Another question arises with the “Quick Pick” system, in which players allow a machine to spit out a combination of numbers for them to play, rather than choosing their own. Since a machine does this, it must be programmed by humans. The ability for people to hack code is there, and while possible, would be illegal. Just under 70% of tickets sold are Quick Pick Tickets.

Additionally, with the millions of tickets sold by Quick Pick, it seems to be just as likely to win as with people who pick their own number combinations.

Can Lotteries Be Rigged?

People in power, who have access to the coding and machines that pick winning numbers can, in fact, rig a lottery. One of the most famous cases was Eddie Tipton, who rigged the Hot Lotto.
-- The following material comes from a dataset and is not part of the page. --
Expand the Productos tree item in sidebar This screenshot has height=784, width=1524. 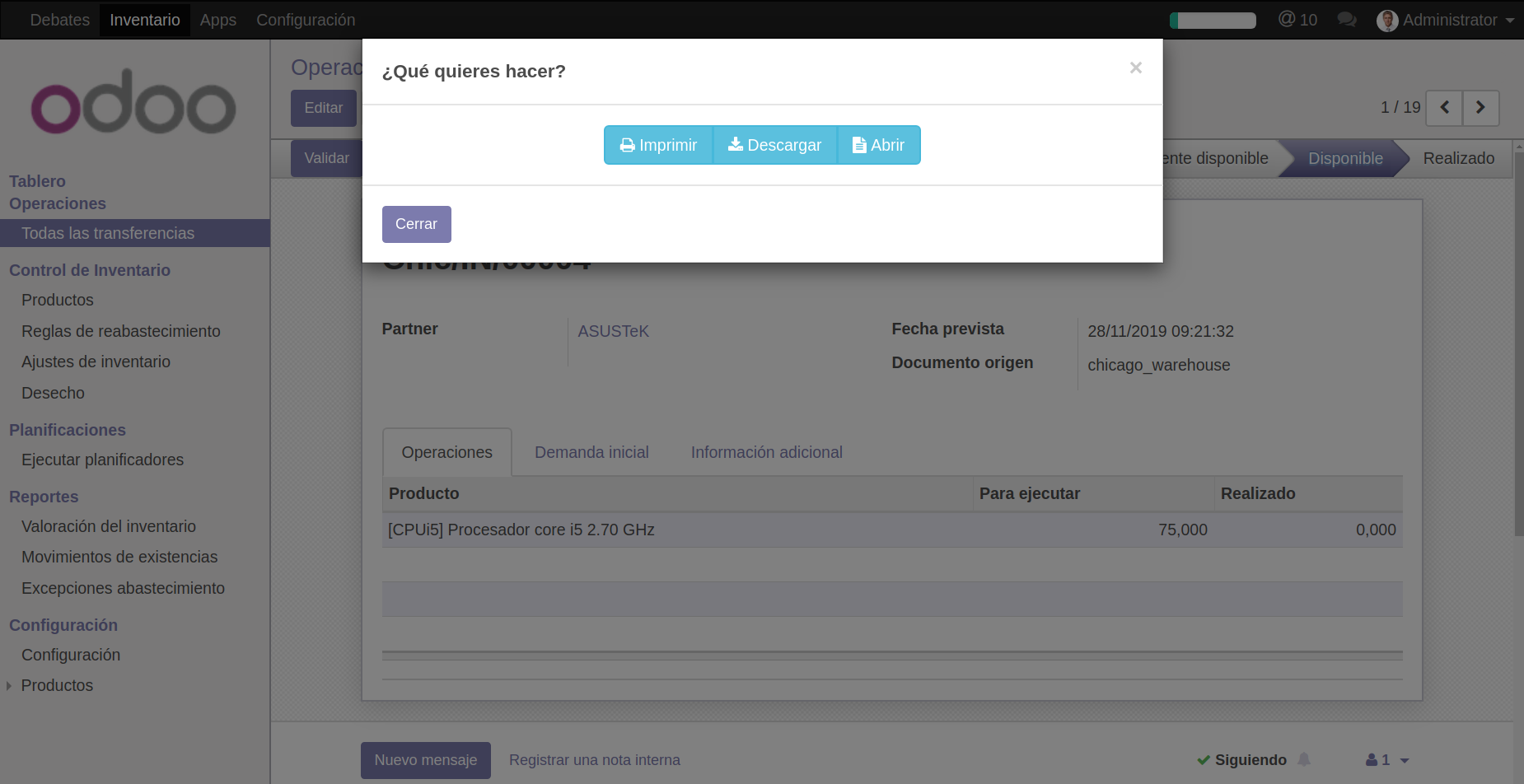coord(9,685)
According to a New York Times article on the subject, Tipton worked at the cooperation that organized the Hot Lotto, which was started in 2002, and available in 14 states and Washington DC.

Tipton, who was described by coworkers and friends as an all-around nice guy, was able to rig a few lotteries in order to win jackpots for either himself or his friends and family. He had access to many of the departments in the cooperation, from security to coding. By writing a small code that narrowed the possible combination of numbers to a few hundred, he was able to drastically lower the odds for those who knew the possible combinations.

By doing this, he won millions of dollars illegally. He either bought the tickets himself (only smaller prizes), and passed them off to loved ones, or simply gave the combinations to friends or family to try themselves.

He was discovered when his best friend went through incredible lengths in order to try and claim a $16.5 million dollar jackpot anonymously, which is illegal in Iowa. Since his friend knew that he won a rigged lottery, he was considering withdrawing his win in order to stay unknown, which caused alarm bells to go off in local white-collar crime investigators’ offices. Who would trade anonymity for such a huge amount of money?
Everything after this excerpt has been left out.